Despite this, Greece’s national energy plan shows that it intends to cut down lignite electricity production to 16 percent, and aims to generate 58% of electricity from renewables, namely hydro, solar, and wind power over the next 10 years.
In 2018 Greece ranked among the top 10 countries worldwide for generating electricity from wind and solar power.
More than 20% of its electricity ucame from these sources last year, according to a report issued by REN21, a global renewable policy network.
Greece is blessed with strong winds which makes the country very attractive for energy production.
Exploiting the full potential, production can be as high as 12,000MW a year.
The National Renewable Energy Action plan set an ambitious target of 7,500MW by 2020, forecasting wind power to be the primary RES amounting to 55% of total renewables. The target is far from realization at the moment considering that Greece needs twice as many wind park installations as what it is now to reach that target, however, the country reached a 3,000MW production rate in May of this year, which is a major milestone.
In the first half of 2019, a total of 107 new wind turbines with a combined capacity of 198MW were connected to the grid, boosting Greece’s cumulative wind energy capacity by 7.1% compared to the end of 2018. The top companies in the sector are Terna producing 536.1 MW followed by El. Tech Anemos, with 285.6 MW, Iberdrola Rokas, 250.7 MW, EDF Hellas, 238.2 MW and EREN, 210.9 MW.
A small Greek island, Tilos, located in the Aegean Sea and home to 500 people (3,000 during the high season), is the first autonomous renewable green island in the Mediterranean.
It has harnessed wind power with an 800KW wind turbine and a 160KW solar photovoltaic system. The project is funded by the EU, and shows the world how to become self-sufficient. Currently, however, all the Greek islands, except Tilos, heavily rely on diesel for power generation.
It is estimated that including transportation costs and imported value, powering the islands costs over USD800 million per year. Tilos, in this regard, is a game-changing case study.
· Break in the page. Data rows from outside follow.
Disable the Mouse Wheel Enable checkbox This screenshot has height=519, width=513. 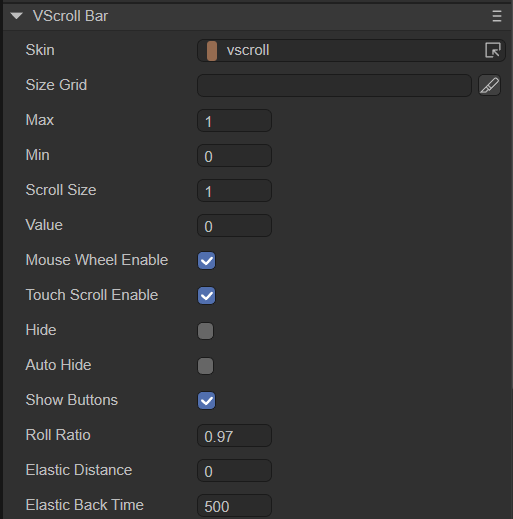point(206,260)
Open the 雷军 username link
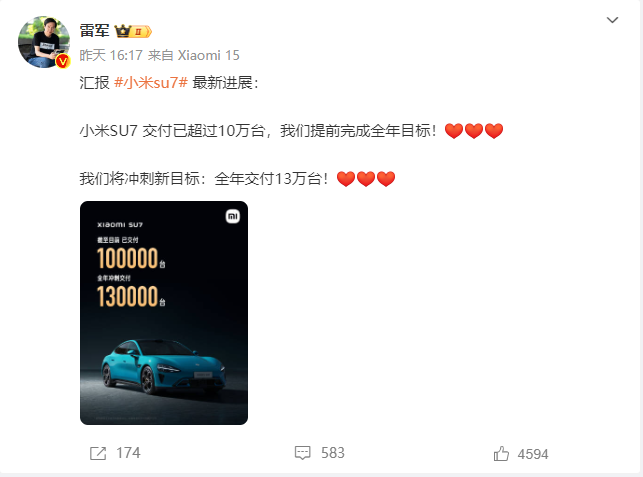The width and height of the screenshot is (643, 477). (95, 31)
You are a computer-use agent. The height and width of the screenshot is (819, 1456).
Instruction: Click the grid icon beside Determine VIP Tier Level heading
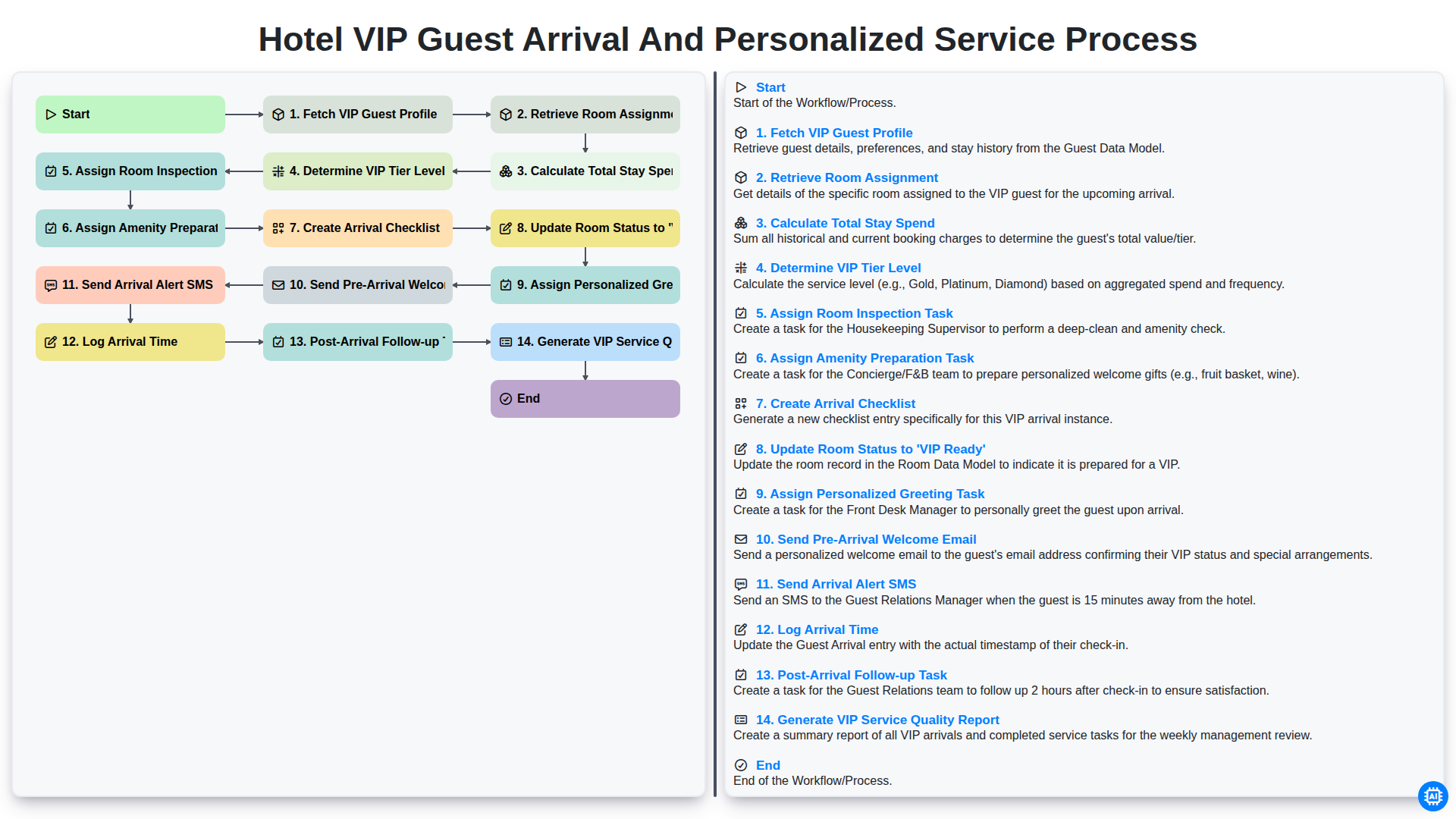point(741,268)
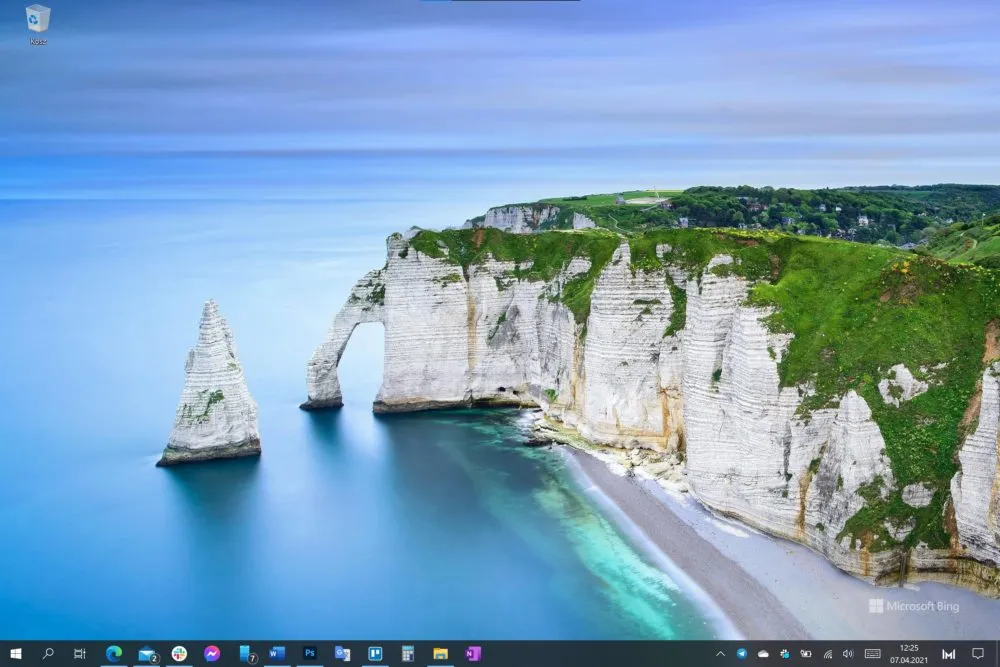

Investment in solar energy projects have also been accelerated in recent years. The total capacity of photovoltaic units in the country produces 2,665MW which covers around 7 percent of Greece’s energy needs, ranking the country fourth globally after Honduras, Italy, and Germany.
The Greek renewables sector presents multiple opportunities for domestic and foreign investors. Both the Greek Ministry and RAE (Greece’s energy regulator) have been very active on the regulatory front in an effort to increase capacity from renewable sources.
Greece passed a RES regulatory framework law back in 2010 to simplify the legal process for the new projects.
An autonomous one-stop-shop office was established under the framework where licensing stages for both small and larger projects were considerably simplified.
Greece also applies 20-year feed-in-tariffs and PPA (power purchase agreement) mainly for wind projects, and to a certain extent for solar projects.
This means that the RES producers have the priority over electricity produced from conventional sources (oil, gas, lignite) and the government guarantees to buy the electricity on predetermined feed-in-tariffs prices.
RAE announced a new renewable energy tender master plan last year, with plans to auction off large quantities of solar PV and wind power capacity, in order to drive private sector investment in this area.
According to this road map, Greece is aiming for an increase of its solar and wind capacity to 13.4 GW by 2030.